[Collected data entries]
——————————

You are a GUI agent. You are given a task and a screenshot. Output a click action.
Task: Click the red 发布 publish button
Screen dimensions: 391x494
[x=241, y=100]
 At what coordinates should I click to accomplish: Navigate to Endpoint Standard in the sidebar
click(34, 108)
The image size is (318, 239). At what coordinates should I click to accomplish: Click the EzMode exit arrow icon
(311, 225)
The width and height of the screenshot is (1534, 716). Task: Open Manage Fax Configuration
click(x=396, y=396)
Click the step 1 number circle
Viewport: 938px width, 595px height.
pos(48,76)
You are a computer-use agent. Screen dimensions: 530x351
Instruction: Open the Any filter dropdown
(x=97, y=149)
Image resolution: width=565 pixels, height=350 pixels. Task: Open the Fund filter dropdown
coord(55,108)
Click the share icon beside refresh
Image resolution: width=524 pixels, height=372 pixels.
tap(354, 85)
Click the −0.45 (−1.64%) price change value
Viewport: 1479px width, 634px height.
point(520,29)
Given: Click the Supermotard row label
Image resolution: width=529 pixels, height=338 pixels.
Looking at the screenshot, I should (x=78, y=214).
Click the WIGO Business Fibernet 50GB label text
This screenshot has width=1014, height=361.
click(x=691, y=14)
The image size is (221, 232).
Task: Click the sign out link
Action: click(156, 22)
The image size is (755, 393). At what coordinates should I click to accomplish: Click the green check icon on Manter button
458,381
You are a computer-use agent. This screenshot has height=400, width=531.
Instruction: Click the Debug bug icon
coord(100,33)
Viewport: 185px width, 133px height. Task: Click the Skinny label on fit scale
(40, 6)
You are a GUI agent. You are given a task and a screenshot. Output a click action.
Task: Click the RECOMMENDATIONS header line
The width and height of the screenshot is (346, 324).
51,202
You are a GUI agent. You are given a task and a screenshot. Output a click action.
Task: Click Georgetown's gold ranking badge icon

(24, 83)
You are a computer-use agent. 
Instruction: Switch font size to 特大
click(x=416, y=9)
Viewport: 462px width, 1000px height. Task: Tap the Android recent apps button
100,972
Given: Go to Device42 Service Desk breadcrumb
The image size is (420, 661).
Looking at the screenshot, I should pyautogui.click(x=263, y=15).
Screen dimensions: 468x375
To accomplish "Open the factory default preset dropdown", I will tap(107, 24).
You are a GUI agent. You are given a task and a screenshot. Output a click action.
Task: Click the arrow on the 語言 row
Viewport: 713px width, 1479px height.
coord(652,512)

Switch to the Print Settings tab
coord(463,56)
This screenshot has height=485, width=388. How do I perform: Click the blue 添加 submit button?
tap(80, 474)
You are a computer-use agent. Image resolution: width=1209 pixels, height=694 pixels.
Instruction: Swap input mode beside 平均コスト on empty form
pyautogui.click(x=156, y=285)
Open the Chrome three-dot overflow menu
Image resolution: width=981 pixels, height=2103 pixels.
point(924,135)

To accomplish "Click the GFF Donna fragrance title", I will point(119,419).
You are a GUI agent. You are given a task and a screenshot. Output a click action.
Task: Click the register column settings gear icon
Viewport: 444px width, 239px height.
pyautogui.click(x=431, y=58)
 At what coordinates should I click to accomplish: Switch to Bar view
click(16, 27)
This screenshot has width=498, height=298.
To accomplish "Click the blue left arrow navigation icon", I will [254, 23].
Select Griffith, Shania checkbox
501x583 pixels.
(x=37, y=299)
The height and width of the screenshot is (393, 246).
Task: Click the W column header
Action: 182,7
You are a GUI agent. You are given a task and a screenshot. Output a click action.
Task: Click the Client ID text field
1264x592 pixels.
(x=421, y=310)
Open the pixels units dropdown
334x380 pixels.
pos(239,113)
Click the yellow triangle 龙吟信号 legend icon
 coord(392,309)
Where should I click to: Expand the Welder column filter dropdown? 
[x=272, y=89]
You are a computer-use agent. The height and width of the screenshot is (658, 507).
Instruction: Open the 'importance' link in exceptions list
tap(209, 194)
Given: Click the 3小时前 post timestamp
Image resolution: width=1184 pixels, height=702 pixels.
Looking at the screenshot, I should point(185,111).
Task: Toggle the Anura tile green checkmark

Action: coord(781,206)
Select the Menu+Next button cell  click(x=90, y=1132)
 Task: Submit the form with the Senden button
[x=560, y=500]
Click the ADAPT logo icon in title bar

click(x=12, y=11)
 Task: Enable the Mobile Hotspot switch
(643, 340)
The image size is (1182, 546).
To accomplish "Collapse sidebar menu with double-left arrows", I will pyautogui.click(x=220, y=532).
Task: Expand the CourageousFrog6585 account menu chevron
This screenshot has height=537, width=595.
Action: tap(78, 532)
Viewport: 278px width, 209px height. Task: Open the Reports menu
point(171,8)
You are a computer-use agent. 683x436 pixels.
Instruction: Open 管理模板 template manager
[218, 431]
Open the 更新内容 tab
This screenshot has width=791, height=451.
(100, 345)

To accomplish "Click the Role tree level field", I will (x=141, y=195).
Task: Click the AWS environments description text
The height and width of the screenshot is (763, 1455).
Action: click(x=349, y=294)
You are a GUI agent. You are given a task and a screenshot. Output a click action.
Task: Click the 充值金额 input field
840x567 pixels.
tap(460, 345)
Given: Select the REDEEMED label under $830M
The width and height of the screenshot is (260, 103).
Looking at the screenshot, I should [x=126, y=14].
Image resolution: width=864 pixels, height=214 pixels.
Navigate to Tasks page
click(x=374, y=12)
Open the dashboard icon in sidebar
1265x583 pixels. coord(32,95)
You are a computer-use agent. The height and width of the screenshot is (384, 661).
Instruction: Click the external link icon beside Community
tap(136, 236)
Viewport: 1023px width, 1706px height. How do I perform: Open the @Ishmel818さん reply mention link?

——————————

▶ _To do_:
Write the data above out again in full, with every word as given.

▶ _Response to this exercise_:
You are a GUI agent. You are given a task and a screenshot. Output a click action.
Task: Click the red 发布 publish button
Screen dimensions: 391x494
[x=241, y=100]
 At what coordinates should I click to accomplish: Navigate to Endpoint Standard in the sidebar
click(34, 108)
The image size is (318, 239). At what coordinates should I click to accomplish: Click the EzMode exit arrow icon
(311, 225)
The width and height of the screenshot is (1534, 716). Task: Open Manage Fax Configuration
click(x=396, y=396)
Click the step 1 number circle
Viewport: 938px width, 595px height.
pos(48,76)
You are a computer-use agent. Screen dimensions: 530x351
Instruction: Open the Any filter dropdown
(x=97, y=149)
Image resolution: width=565 pixels, height=350 pixels. Task: Open the Fund filter dropdown
coord(55,108)
Click the share icon beside refresh
Image resolution: width=524 pixels, height=372 pixels.
tap(354, 85)
Click the −0.45 (−1.64%) price change value
Viewport: 1479px width, 634px height.
point(520,29)
Given: Click the Supermotard row label
Image resolution: width=529 pixels, height=338 pixels.
Looking at the screenshot, I should (x=78, y=214).
Click the WIGO Business Fibernet 50GB label text
This screenshot has width=1014, height=361.
click(x=691, y=14)
The image size is (221, 232).
Task: Click the sign out link
Action: click(156, 22)
The image size is (755, 393). At what coordinates should I click to accomplish: Click the green check icon on Manter button
458,381
You are a computer-use agent. This screenshot has height=400, width=531.
Instruction: Click the Debug bug icon
coord(100,33)
Viewport: 185px width, 133px height. Task: Click the Skinny label on fit scale
(40, 6)
You are a GUI agent. You are given a task and a screenshot. Output a click action.
Task: Click the RECOMMENDATIONS header line
The width and height of the screenshot is (346, 324).
51,202
You are a GUI agent. You are given a task and a screenshot. Output a click action.
Task: Click Georgetown's gold ranking badge icon

(24, 83)
You are a computer-use agent. 
Instruction: Switch font size to 特大
click(x=416, y=9)
Viewport: 462px width, 1000px height. Task: Tap the Android recent apps button
100,972
Given: Go to Device42 Service Desk breadcrumb
The image size is (420, 661).
Looking at the screenshot, I should pyautogui.click(x=263, y=15).
Screen dimensions: 468x375
To accomplish "Open the factory default preset dropdown", I will tap(107, 24).
You are a GUI agent. You are given a task and a screenshot. Output a click action.
Task: Click the arrow on the 語言 row
Viewport: 713px width, 1479px height.
coord(652,512)

Switch to the Print Settings tab
coord(463,56)
This screenshot has height=485, width=388. How do I perform: Click the blue 添加 submit button?
tap(80, 474)
You are a computer-use agent. Image resolution: width=1209 pixels, height=694 pixels.
Instruction: Swap input mode beside 平均コスト on empty form
pyautogui.click(x=156, y=285)
Open the Chrome three-dot overflow menu
Image resolution: width=981 pixels, height=2103 pixels.
point(924,135)

To accomplish "Click the GFF Donna fragrance title", I will point(119,419).
You are a GUI agent. You are given a task and a screenshot. Output a click action.
Task: Click the register column settings gear icon
Viewport: 444px width, 239px height.
pyautogui.click(x=431, y=58)
 At what coordinates should I click to accomplish: Switch to Bar view
click(16, 27)
This screenshot has width=498, height=298.
To accomplish "Click the blue left arrow navigation icon", I will [254, 23].
Select Griffith, Shania checkbox
501x583 pixels.
(x=37, y=299)
The height and width of the screenshot is (393, 246).
Task: Click the W column header
Action: 182,7
You are a GUI agent. You are given a task and a screenshot. Output a click action.
Task: Click the Client ID text field
1264x592 pixels.
(x=421, y=310)
Open the pixels units dropdown
334x380 pixels.
pos(239,113)
Click the yellow triangle 龙吟信号 legend icon
 coord(392,309)
Where should I click to: Expand the Welder column filter dropdown? 
[x=272, y=89]
You are a computer-use agent. The height and width of the screenshot is (658, 507).
Instruction: Open the 'importance' link in exceptions list
tap(209, 194)
Given: Click the 3小时前 post timestamp
Image resolution: width=1184 pixels, height=702 pixels.
Looking at the screenshot, I should point(185,111).
Task: Toggle the Anura tile green checkmark

Action: coord(781,206)
Select the Menu+Next button cell  click(x=90, y=1132)
 Task: Submit the form with the Senden button
[x=560, y=500]
Click the ADAPT logo icon in title bar

click(x=12, y=11)
 Task: Enable the Mobile Hotspot switch
(643, 340)
The image size is (1182, 546).
To accomplish "Collapse sidebar menu with double-left arrows", I will pyautogui.click(x=220, y=532).
Task: Expand the CourageousFrog6585 account menu chevron
This screenshot has height=537, width=595.
Action: tap(78, 532)
Viewport: 278px width, 209px height. Task: Open the Reports menu
point(171,8)
You are a computer-use agent. 683x436 pixels.
Instruction: Open 管理模板 template manager
[218, 431]
Open the 更新内容 tab
This screenshot has width=791, height=451.
(100, 345)

To accomplish "Click the Role tree level field", I will (x=141, y=195).
Task: Click the AWS environments description text
The height and width of the screenshot is (763, 1455).
Action: click(x=349, y=294)
You are a GUI agent. You are given a task and a screenshot. Output a click action.
Task: Click the 充值金额 input field
840x567 pixels.
tap(460, 345)
Given: Select the REDEEMED label under $830M
The width and height of the screenshot is (260, 103).
Looking at the screenshot, I should [x=126, y=14].
Image resolution: width=864 pixels, height=214 pixels.
Navigate to Tasks page
click(x=374, y=12)
Open the dashboard icon in sidebar
1265x583 pixels. coord(32,95)
You are a computer-use agent. The height and width of the screenshot is (384, 661).
Instruction: Click the external link icon beside Community
tap(136, 236)
Viewport: 1023px width, 1706px height. How do I perform: Open the @Ishmel818さん reply mention link?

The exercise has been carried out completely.